Use Authentication Reports to Improve Your Email Efforts
Authentication technologies create reports mostly via DMARC that come from ISPs determining how well the email authentication process works for your brand. These reports highlight problems by offering information that pinpoints the exact error or conflict within an email campaign. By tracking these reports, marketers can fine-tune their authentication settings, troubleshoot delivery issues, and make changes based on previous successes or failures to optimize performance for future campaigns. Authentication data provides marketers with all the information necessary to take a calculated approach to their universal email strategy.

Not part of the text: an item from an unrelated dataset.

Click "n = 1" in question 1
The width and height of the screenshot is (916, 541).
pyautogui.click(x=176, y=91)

Embrace Email Authentication Standards for a Brighter Future!
Email authentication standards get updated and created over time. As technology shifts, so too do associations surrounding email authentication. For instance, BIMI is a new email authentication standard created to further help brands protect themselves. Positioning your email strategy to acknowledge and embrace developments in email authentication keeps deliverability stable from year to year. Companies that go above and beyond to continuously educate themselves are much less likely to run into issues down the line with security, brand perception, or customer satisfaction. Anticipating changes down the line keeps deliverability on the right track for stricter standards and implementations in the future.
Conclusion
Without a doubt, knowing what SPF, DKIM, and DMARC are and how to properly implement them brings about sustained success for email deliverability, continued trust from subscribers, and overall effective campaigns. Email authentication is the necessary first step to gaining credibility in a crowded digital space, as emails sent to inundated inboxes are placed in better queues by receiving Internet Service Providers (ISPs) when they show compliance with these authentication measures.

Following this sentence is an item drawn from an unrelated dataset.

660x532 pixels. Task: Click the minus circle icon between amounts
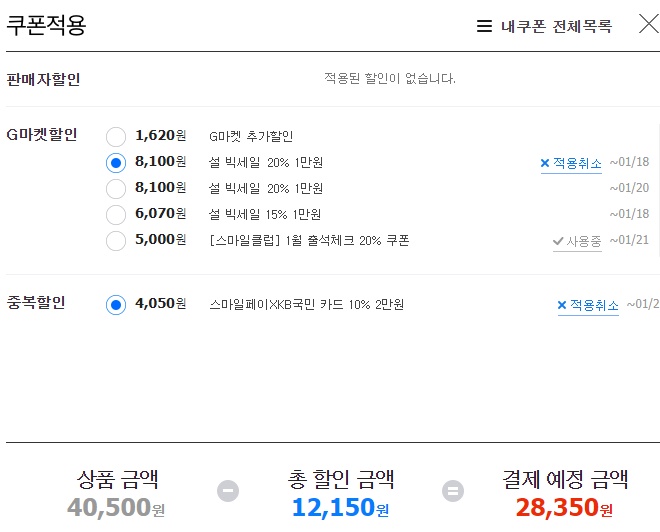(x=228, y=491)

When marketers know how to install, maintain, and use appropriate SPF, DKIM, and DMARC authentications, the likelihood of their emails getting flagged as spam or getting blocked by a receiving server is drastically reduced. Authentication legitimizes to ISPs that this email really comes from who it says it’s from and exponentially enhances sender reputation in the process. Not to mention, DMARC reports ensure transparency for email marketers, as they show how well an email performed but also when something goes wrong, providing actionable data to make corrections in the moment so email deliverability remains intact under the great scrutiny of ISPs.
Furthermore, over time, adjusting settings can be done based on performance alluded to by DMARC reports which show what ISPs have to say about email performance based on changing thresholds and industry standards over time. Whatever the case, checking SPF, DKIM, and DMARC settings just to be sure over the course of time allows for a retained quality of previously established high deliverability rates, all while avoiding fraud.
All of this helps build a better relationship with the subscriber, as the more consistent an email sender can prove their legitimate email presence, the more frequently they’ll find their email sent to subscribers’ inboxes full of useful information. This establishes a relationship built on trust as the subscribers become reliant upon the infrequently fraudulent notions of where email delivery typically falls.
Ultimately, all of this gives the sender a sense of power, as it proves that having SPF, DKIM, and DMARC protections put into place creates a fortress for themselves within the email deliverability domain. Thus, DMARC, SPF, and DKIM fuel sustained success for those who understand how and why they work and adjust over time to foster increased subscriber trust and campaign success.